Information shown:
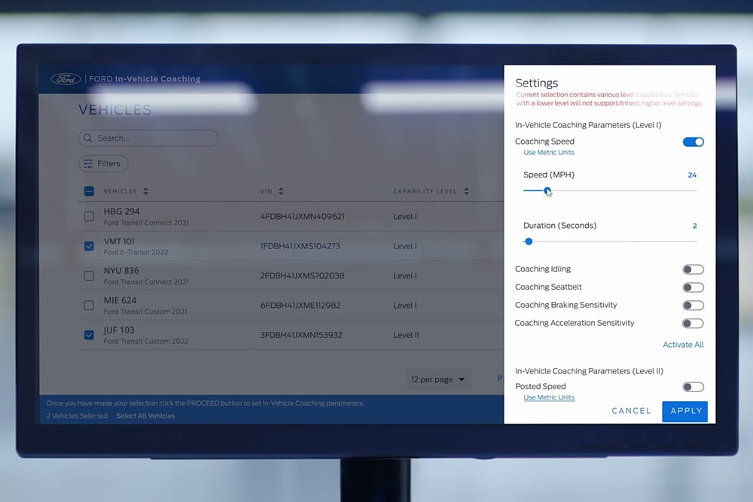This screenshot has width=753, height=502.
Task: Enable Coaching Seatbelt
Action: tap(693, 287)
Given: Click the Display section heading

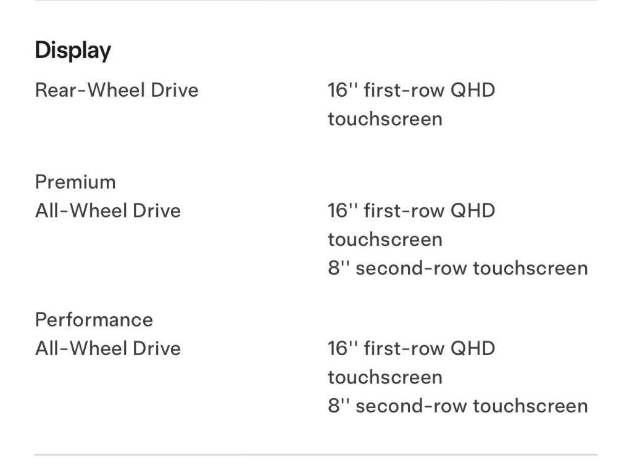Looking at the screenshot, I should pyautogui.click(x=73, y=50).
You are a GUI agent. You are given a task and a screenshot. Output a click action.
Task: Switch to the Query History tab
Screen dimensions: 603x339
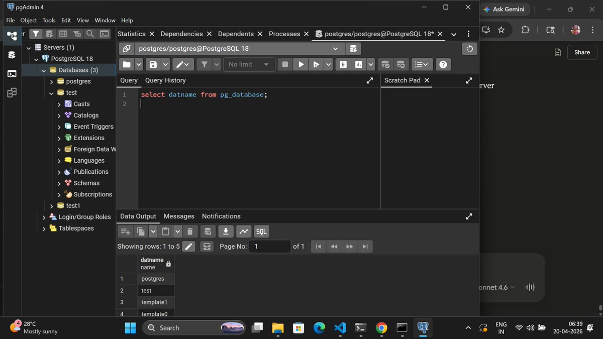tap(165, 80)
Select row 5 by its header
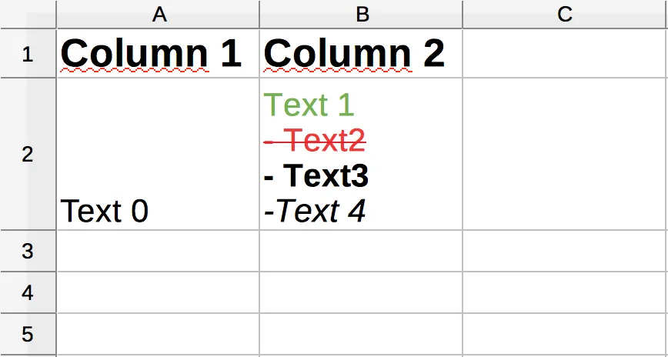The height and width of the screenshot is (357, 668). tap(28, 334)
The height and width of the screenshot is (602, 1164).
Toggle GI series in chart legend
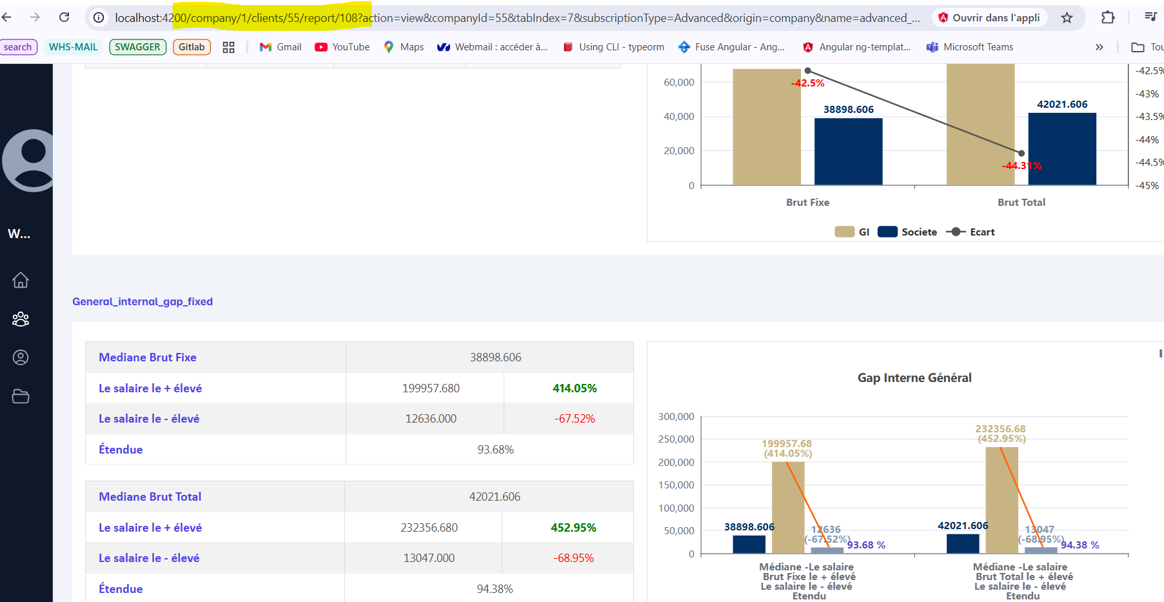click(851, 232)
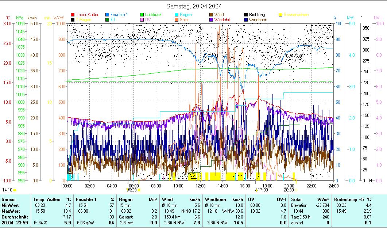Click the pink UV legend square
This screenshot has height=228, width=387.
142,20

What the exercise asks:
Leave every picture out and set down exactly the lines running from the one with "You are a GUI" to the last line of the material above.

Reply to the task:
You are a GUI agent. You are given a task and a screenshot. Output a click action.
Task: Switch to the Query History tab
Screen dimensions: 603x339
tap(165, 80)
Select row 5 by its header
The height and width of the screenshot is (357, 668). tap(28, 334)
The height and width of the screenshot is (602, 1164).
Toggle GI series in chart legend
click(851, 232)
Click the pink UV legend square
This screenshot has height=228, width=387.
142,20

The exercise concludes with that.